This is not her first time at the groomers, the first time they said she was very pleasant and even stated taking a nap. She's about 14 Weeks old


----------



## JulieK1967 (May 29, 2011)

riapolo said:


> This is not her first time at the groomers, the first time they said she was very pleasant and even stated taking a nap. She's about 14 Weeks old


Oh! Why did I think she was much younger? I must need more coffee, lol. Anyway, glad she liked her groomer visit. Sounds like she's a very well adjusted pup.


----------



## riapolo (Jul 15, 2012)

JulieK1967 said:


> Oh! Why did I think she was much younger? I must need more coffee, lol. Anyway, glad she liked her groomer visit. Sounds like she's a very well adjusted pup.


Haha that's fine!& she is a small pup. & thank you!


----------



## Tankstar (Dec 30, 2006)

what did they do to her there?


----------



## riapolo (Jul 15, 2012)

Tankstar said:


> what did they do to her there?


They did a normal puppy cut, same lenth all around. Clipped her nails, cleaned her ears, paws, gave her a bath, all that stuff. But I was thinking maybe keeping her tail and ears alittle longer and fluffier, since those are my two favorite features about her.


----------



## kafkabeetle (Dec 4, 2009)

Her ears are sooo cute.


----------



## riapolo (Jul 15, 2012)

kafkabeetle said:


> Her ears are sooo cute.


Aw thank you!


----------



## Fade (Feb 24, 2012)

I would keep her length as is! she looks so cute and unique ! I would just have her get a sanitary trim to keep her clean down there, trim her paw pads and around her eyes. and only even out her body. she looks amazing!

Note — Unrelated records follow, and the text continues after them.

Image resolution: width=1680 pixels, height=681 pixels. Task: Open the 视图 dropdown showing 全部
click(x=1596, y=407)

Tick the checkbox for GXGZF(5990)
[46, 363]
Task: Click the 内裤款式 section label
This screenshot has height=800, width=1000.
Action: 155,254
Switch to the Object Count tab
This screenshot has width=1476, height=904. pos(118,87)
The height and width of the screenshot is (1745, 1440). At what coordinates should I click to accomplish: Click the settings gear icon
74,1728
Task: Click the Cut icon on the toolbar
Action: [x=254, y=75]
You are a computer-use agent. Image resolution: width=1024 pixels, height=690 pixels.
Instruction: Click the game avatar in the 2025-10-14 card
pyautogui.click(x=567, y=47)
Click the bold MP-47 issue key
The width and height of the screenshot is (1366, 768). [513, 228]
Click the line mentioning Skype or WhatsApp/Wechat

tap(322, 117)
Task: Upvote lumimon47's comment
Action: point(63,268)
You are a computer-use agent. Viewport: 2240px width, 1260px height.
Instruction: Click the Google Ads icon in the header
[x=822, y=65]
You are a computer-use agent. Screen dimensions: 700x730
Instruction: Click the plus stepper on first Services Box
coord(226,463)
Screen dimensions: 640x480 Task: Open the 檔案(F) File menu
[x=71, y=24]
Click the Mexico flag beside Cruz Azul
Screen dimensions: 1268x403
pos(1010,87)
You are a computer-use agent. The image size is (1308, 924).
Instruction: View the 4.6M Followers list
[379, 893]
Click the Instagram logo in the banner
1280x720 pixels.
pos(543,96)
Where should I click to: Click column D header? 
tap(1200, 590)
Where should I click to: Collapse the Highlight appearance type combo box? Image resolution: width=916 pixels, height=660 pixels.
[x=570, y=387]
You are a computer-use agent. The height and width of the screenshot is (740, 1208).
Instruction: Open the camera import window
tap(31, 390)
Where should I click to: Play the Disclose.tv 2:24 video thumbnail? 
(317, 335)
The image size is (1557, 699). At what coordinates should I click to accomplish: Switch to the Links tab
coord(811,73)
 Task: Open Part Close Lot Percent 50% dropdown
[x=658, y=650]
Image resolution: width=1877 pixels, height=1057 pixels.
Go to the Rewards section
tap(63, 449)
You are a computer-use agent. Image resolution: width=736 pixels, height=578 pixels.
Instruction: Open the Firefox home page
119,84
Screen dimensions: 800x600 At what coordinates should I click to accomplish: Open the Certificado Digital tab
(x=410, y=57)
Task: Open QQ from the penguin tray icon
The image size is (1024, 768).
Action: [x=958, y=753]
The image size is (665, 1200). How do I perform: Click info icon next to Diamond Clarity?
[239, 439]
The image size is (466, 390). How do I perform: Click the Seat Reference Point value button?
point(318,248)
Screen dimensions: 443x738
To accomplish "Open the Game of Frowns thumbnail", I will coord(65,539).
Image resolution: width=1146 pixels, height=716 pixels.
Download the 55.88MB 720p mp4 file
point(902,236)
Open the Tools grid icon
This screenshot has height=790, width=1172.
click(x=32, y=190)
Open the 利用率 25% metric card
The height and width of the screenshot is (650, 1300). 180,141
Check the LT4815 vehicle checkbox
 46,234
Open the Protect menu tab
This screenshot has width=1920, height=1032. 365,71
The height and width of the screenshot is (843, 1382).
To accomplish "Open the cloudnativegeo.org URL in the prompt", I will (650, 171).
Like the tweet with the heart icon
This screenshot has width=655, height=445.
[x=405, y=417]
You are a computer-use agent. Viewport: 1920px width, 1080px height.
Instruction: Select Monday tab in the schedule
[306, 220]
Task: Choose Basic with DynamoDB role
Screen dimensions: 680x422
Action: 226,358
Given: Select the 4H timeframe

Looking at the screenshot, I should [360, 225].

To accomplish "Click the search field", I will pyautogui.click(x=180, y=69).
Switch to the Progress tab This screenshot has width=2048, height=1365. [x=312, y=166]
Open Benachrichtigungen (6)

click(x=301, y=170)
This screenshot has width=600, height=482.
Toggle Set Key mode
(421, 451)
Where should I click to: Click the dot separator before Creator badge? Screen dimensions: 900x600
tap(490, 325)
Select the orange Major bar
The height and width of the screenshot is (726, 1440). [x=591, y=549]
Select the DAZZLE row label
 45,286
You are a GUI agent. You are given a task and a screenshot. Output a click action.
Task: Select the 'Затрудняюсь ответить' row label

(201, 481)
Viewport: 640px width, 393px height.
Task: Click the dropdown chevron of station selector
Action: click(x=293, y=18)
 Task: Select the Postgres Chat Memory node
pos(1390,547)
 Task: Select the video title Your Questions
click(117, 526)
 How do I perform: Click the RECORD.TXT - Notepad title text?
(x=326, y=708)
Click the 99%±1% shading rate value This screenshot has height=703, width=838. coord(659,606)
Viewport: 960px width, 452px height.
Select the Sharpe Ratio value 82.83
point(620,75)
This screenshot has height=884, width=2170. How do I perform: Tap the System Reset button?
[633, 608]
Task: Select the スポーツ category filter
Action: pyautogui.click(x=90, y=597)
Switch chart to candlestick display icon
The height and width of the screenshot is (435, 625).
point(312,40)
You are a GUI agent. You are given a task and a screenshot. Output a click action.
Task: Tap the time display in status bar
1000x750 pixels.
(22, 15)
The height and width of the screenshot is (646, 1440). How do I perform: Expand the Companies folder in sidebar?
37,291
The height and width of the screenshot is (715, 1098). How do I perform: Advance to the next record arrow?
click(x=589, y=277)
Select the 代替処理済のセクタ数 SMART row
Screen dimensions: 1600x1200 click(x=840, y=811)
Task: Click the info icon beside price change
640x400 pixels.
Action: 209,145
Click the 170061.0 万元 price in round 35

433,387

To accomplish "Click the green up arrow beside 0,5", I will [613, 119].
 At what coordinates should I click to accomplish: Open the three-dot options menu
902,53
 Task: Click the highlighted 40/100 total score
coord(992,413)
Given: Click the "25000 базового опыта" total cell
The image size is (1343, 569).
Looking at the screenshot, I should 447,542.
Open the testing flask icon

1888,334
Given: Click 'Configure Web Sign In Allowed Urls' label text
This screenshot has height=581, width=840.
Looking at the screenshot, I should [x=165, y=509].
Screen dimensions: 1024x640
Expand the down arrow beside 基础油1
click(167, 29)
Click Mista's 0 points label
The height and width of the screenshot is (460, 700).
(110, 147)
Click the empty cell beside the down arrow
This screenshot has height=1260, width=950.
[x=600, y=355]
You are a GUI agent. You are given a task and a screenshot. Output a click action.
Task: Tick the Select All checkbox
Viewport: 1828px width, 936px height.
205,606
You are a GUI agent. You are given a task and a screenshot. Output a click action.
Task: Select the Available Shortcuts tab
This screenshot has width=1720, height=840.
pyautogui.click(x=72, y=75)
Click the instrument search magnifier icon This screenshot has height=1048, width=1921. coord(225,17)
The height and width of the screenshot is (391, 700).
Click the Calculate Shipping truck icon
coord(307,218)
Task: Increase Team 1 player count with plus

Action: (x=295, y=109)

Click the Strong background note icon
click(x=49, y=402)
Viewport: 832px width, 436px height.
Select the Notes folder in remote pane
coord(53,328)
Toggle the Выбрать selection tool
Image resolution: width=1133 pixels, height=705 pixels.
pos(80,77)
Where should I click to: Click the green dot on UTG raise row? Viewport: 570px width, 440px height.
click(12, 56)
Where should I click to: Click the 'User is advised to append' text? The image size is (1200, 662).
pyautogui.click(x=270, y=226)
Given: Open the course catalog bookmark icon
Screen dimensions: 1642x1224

if you want to clip her maybe go shorter on her back and keep a skirt and full legs and full face.


----------



## PatchworkRobot (Aug 24, 2010)

I agree with Fade, I'd keep her the way that she is - she's adorable.


----------



## Abbylynn (Jul 7, 2011)

I also agree keeping her how she is! She is adorable and probably will always look like a pup in her current groom!


----------